Meteorological officials said downpours in August have shattered 89-year-old records for the city. Some 484mm (19 inches) of rain has fallen this month so far, city weatherman Sardar Sarfaraz told Reuters.

“At least 23 people, including women and children, died in different accidents like wall and roof collapses and drownings,” Ghulam Nabi Memon, Karachi’s police chief, told Reuters.

The rains are expected to continue to Saturday as further rainfall has been forecasted.
Addressing a press conference, Sindh Chief Minister Murad Ali Shah said Prime Minister Imran Khan had assured the Sindh government of extending all-out assistance and cooperation.
Cricketing star, Shahid Afridi pointed out how the city has been deteriorating since his childhood. “We also saw this city being destroyed like this in our childhood and it is a shame that now our children are also witnessing its destruction! Regardless of political affiliations, the country’s largest and most revenue-generating city has proved to be the administration’s biggest failure,” he said.
Social activist Shaniera Akram tweeted a clip of the streets flooded with water. Alongside the clip she wrote, “Electrocution, drowning, irreversible damage to property, poisoning, cross-contamination, hepatitis, dysentery, typhoid, risk of the polio outbreak, not to mention the diseases associated with mosquito infestation like dengue and malaria! How is Karachi not in a state of emergency?”

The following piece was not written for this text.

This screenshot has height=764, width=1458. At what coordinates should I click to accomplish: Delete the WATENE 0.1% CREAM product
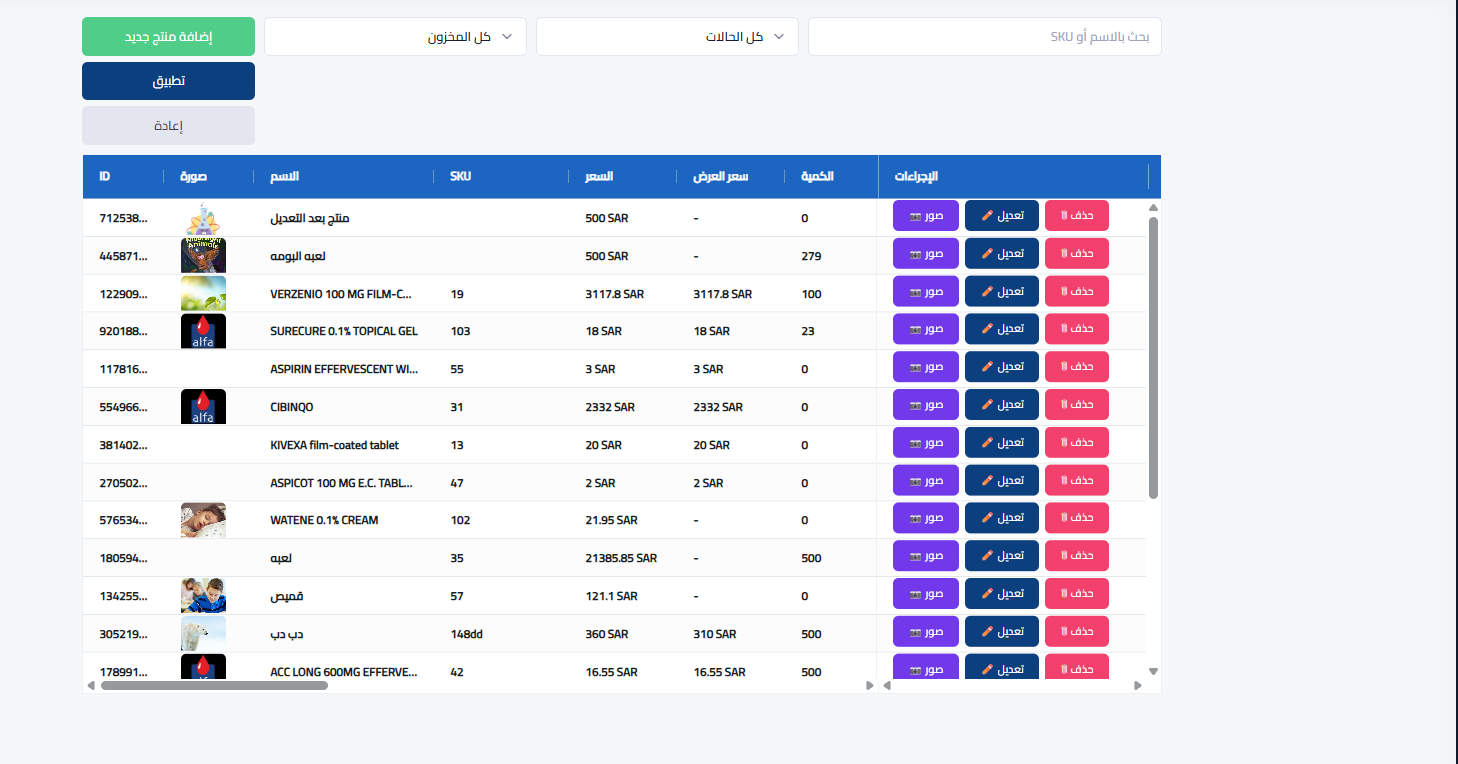(1076, 518)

Writer and activist, Fatima Bhutto also expressed disappointment over the government’s inability to tackle the situation on a repeated occasions. “ If monsoons happen every single year at the SAME time, what possible excuse can the government have for never being prepared?”
The Chief Minister of Sindh province, Murad Ali Shah, ordered schools be used to accommodate displaced families, whose homes had been damaged or were unreachable.